__DIRECTIONS FOR THIS TASK__
Render every line of the records below as a numbered list, leaving out any blank lines.
-- start --
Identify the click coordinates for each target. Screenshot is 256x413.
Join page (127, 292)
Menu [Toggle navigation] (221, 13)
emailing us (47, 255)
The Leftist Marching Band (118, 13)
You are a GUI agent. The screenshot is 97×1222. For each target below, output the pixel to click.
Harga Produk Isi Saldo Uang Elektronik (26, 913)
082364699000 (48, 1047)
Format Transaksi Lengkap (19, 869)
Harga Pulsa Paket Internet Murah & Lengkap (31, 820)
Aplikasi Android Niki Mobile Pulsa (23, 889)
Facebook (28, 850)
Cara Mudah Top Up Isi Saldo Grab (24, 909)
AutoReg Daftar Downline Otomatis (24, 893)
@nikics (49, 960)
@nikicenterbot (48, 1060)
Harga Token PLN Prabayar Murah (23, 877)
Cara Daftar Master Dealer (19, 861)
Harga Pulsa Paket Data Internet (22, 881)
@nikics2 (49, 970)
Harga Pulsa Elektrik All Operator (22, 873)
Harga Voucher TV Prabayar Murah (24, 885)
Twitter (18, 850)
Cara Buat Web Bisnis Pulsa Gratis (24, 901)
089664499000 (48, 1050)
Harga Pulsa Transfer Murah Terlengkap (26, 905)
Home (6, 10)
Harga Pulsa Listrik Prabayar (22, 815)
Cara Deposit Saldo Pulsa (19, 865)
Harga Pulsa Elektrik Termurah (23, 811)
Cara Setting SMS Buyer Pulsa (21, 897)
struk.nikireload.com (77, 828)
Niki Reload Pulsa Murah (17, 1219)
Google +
-- end --
__ANSWER IN FULL__
1. Identify the click coordinates for each target. Screenshot is 256x413.
2. Join page (127, 292)
3. Menu [Toggle navigation] (221, 13)
4. emailing us (47, 255)
5. The Leftist Marching Band (118, 13)
6. You are a GUI agent. The screenshot is 97×1222. For each target below, output the pixel to click.
7. Harga Produk Isi Saldo Uang Elektronik (26, 913)
8. 082364699000 (48, 1047)
9. Format Transaksi Lengkap (19, 869)
10. Harga Pulsa Paket Internet Murah & Lengkap (31, 820)
11. Aplikasi Android Niki Mobile Pulsa (23, 889)
12. Facebook (28, 850)
13. Cara Mudah Top Up Isi Saldo Grab (24, 909)
14. AutoReg Daftar Downline Otomatis (24, 893)
15. @nikics (49, 960)
16. @nikicenterbot (48, 1060)
17. Harga Token PLN Prabayar Murah (23, 877)
18. Cara Daftar Master Dealer (19, 861)
19. Harga Pulsa Paket Data Internet (22, 881)
20. @nikics2 (49, 970)
21. Harga Pulsa Elektrik All Operator (22, 873)
22. Harga Voucher TV Prabayar Murah (24, 885)
23. Twitter (18, 850)
24. Cara Buat Web Bisnis Pulsa Gratis (24, 901)
25. 089664499000 (48, 1050)
26. Harga Pulsa Transfer Murah Terlengkap (26, 905)
27. Home (6, 10)
28. Harga Pulsa Listrik Prabayar (22, 815)
29. Cara Deposit Saldo Pulsa (19, 865)
30. Harga Pulsa Elektrik Termurah (23, 811)
31. Cara Setting SMS Buyer Pulsa (21, 897)
32. struk.nikireload.com (77, 828)
33. Niki Reload Pulsa Murah (17, 1219)
34. Google +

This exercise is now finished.